> _Task brief_
Copy out the part of the data that opens with the line containing "Given: Click the" and closes with the line containing "Looking at the", including both of those lines, and leave the pictures out of your answer.

> _Supplied material_
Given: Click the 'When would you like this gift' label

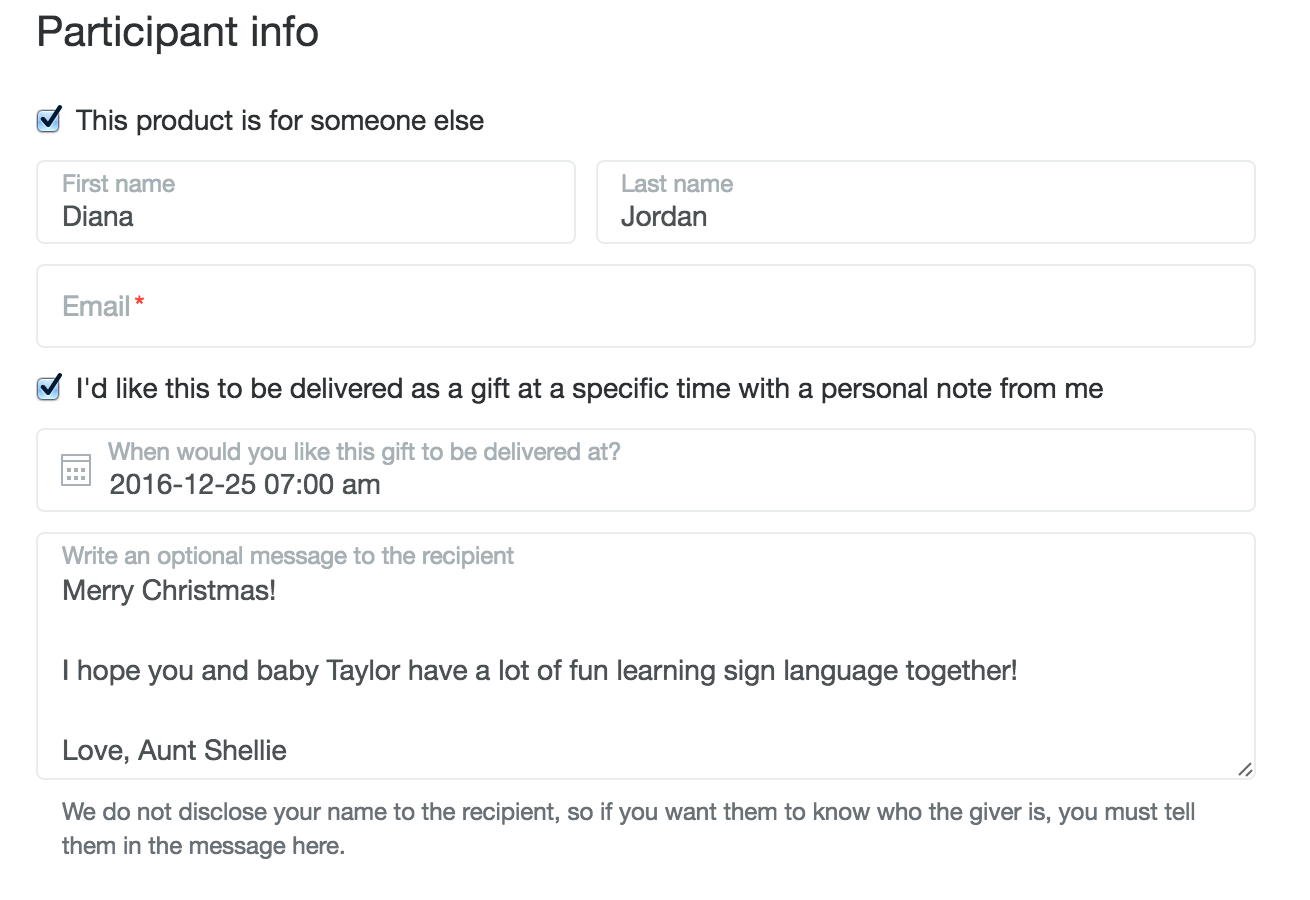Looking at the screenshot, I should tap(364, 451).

* * *

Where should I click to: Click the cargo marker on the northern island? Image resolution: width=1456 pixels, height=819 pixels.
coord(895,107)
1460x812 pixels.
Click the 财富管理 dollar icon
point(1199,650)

> _Written answer_
Given: Click the 'When would you like this gift' label

Looking at the screenshot, I should tap(364, 451).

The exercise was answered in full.